COMING TO A SCREEN NEAR YOU; WANT A CURRY?


Coming to a screen near you ...

.. not in Europe, but at least in the USA. It's the new film, Intellectual Property, an 81-minute epic written by Hansen Smith and Nicholas Peterson. The film is directed by Nicholas Peterson and stars Christopher Masterson (left) and Lyndsy Fonseca (right).

In his web review film critic Michael Ferraro says:

"Nicholas Peterson’s Intellectual Property begins with a quote about McCarthyism before leading us into that world where this sort of persecution and paranoia was still going on. In typical thriller fashion, the film opens with a dastardly deed (a corpse being dragged across the floor) before finally making its way to that “summary” sequence at the end of the picture. It’s as if we as an audience don’t have the mind power to recall what happened during the 75 minutes prior. This is clearly a film where the viewer must pay attention to all that’s is going on. How come the filmmakers don’t trust us?

Paul is an eccentric sort who is only interested in one thing – invention. Broke and alone after his father and professor abandon him, he schemes money from a local gangster and skips town to work on a new invention. It’s not important what exactly he is working on (nor is it made clear) but what goes on during the process. Not only is Paul socially retarded, his experiences have made him paranoid beyond imagination. But when he meets a girl a local diner, his interests finally attach to something other than technology. All hope is lost for Paul however, when odd people show up at his door and people start to go missing.

Using sets built specifically for this story, Intellectual Property has an interesting production look to it. Paul’s apartment-turned-laboratory gets more eerie as time progresses which help to express the character’s decent into madness. Often times the camera work isn’t stylized enough to expose the world to its fullest potential. Masterson gives a quirky enough performance to articulate the mannerisms this character requires without going too over-the-top.

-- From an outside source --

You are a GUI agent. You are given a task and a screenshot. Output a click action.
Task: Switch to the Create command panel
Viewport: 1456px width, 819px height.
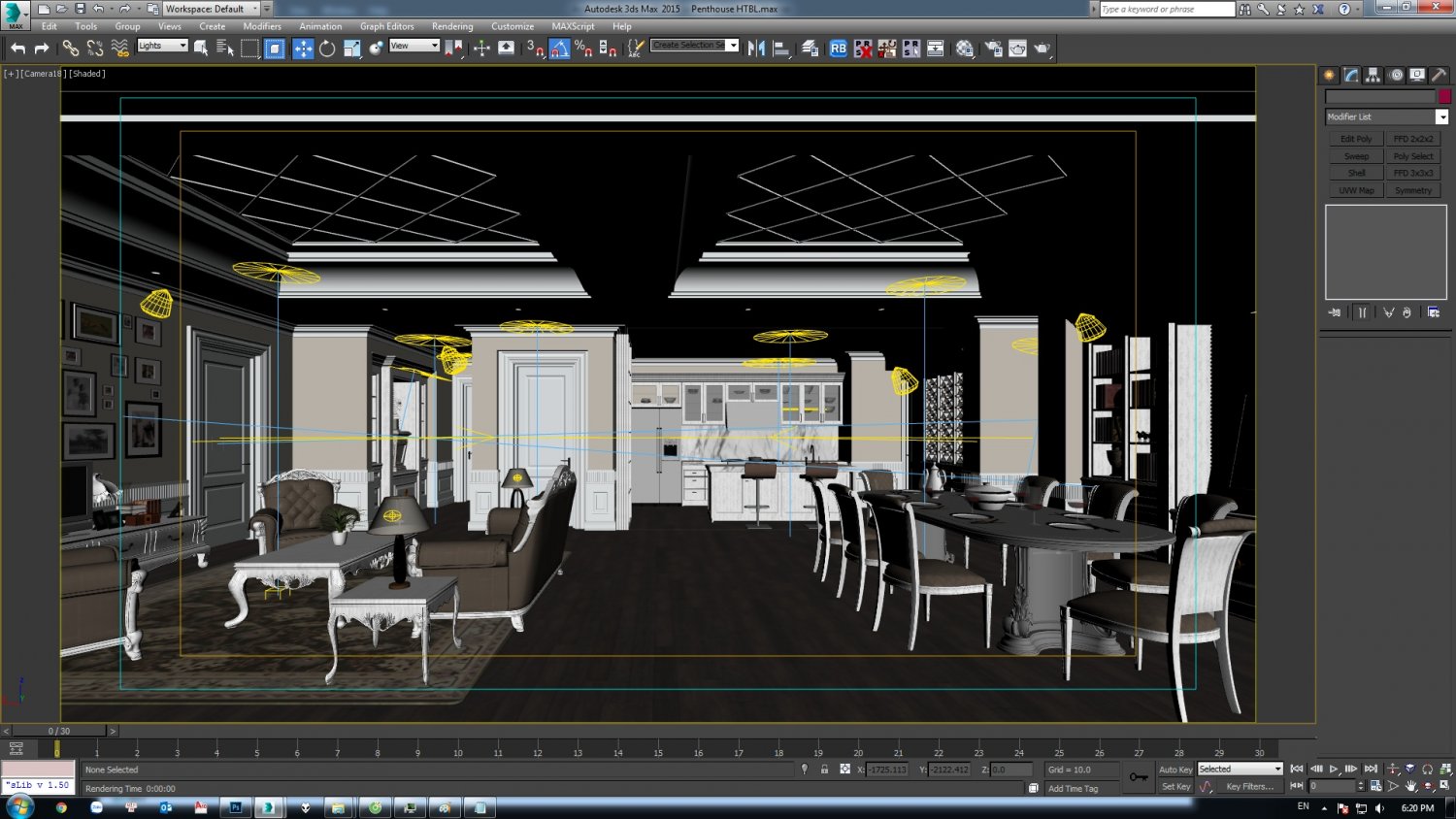click(x=1328, y=74)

There is an interesting story to be told here. This is a character study of a character that is more interesting than the formulaic way he is represented. Think of it as a new age Pi but less kinetic and intellectually challenging. Although, it very well could have been".
The IPKat is delighted that IP has become mainline entertainment. He's hoping that the recent Da Vinci, Apple v Apple and BlackBerry trials will soon be screened. Merpel, who likes a scary movie, asks if she can audition for the lead roles in Escape from the Prior Art and The Curse of The Poison File Wrapper ...

Filmographies for Christopher Masterson and Lyndsy Fonseca


Want a Curry? Then takeaway a Dixon

The IPKat has learned from today's Telegraph that one of the best-known names in the British High Street is to vanish after almost 70 years. Dixons, which started life as a single photographic studio and expanded into Europe's largest electrical retailer, got its name after founder Charles Kalms picked it from a telephone directory, needing a six-letter word to fit neatly above the door of his studio back in 1937.

Dixons currently trades in 14 countries and has developed other brands such as Currys, PC World and The Link. All 190 Dixons stores will be rebranded as Currys.digital. The legacy Dixons name will be allowed to remain only as an internet brand and in duty-free airport stores.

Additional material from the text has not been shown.